The proposal was from former Senate Majority Leader Rod Beck, as a way to pressure GOP candidates into adhering more to the wishes of their local party leaders.

But dozens of other Republicans including House Speaker Scott Bedke, Gov. Butch Otter and Twin Falls County Prosecutor Grant Loebs objected to it, on grounds that it would put decision-making in the hands of just a few people and disenfranchise broader GOP voters.

"It's important that whenever it comes up, it be defeated, and that the Republican Party state that it isn't in favor of closing Republicans out of elections," Loebs said in an interview, adding that those against the plan need to remain vigilant. "None of us can predict when or how or where a bad idea is going to come up.
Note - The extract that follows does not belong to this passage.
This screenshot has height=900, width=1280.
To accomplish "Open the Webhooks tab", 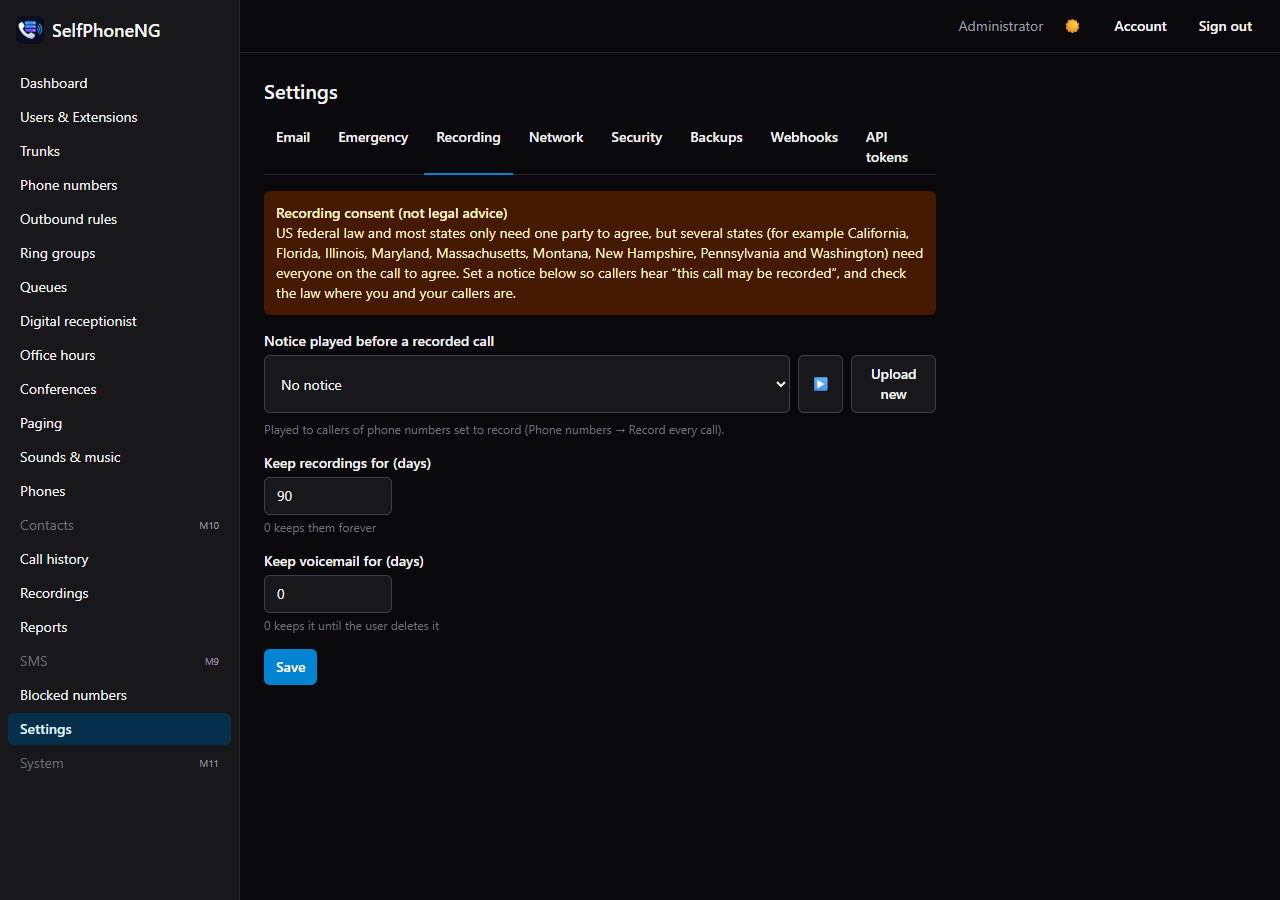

Ideas don't die, it could come up again."

It was clear the idea wasn't popular with many Republican elected officials who control all statewide elected positions and 81 percent of the Legislature.

About 60 leaders from around the state, including more than 30 GOP lawmakers and numerous county elected officials, wrote a letter distributed to attendees at Saturday's meeting at McCall-Donnelly High School urging them to shelve the plan.

After the vote, Beck conceded the proposal was probably too big a step to take all at once.

"A big change like this is going to take time, if it happens at all," he said.

In trying to torpedo his idea, Beck contends elected officials including Otter were showing their disdain for grassroots Republican Party members at the local and state level - and their ability to responsibly determine just who should be allowed to run for office with the GOP label.

In particular, he's unhappy that during the 2013 Legislature many Republicans in the state House and Senate, as well as Otter, supported a plan to create a state-based health insurance exchange.

That's after the state Republican Party Central Committee, as well as some other local and county committees, passed resolutions opposing the exchange on grounds it was acquiescing to a key provision of President Barack Obama's health insurance overhaul.

"Enough people expressed enough frustration with policymakers on their complete rejection of Republican Party resolutions, that they wanted to try and do something to get policymakers to consider our resolutions and our platform positions," he said.

Despite failure of this proposal, Beck said he was pleased with other developments at Saturday's meeting.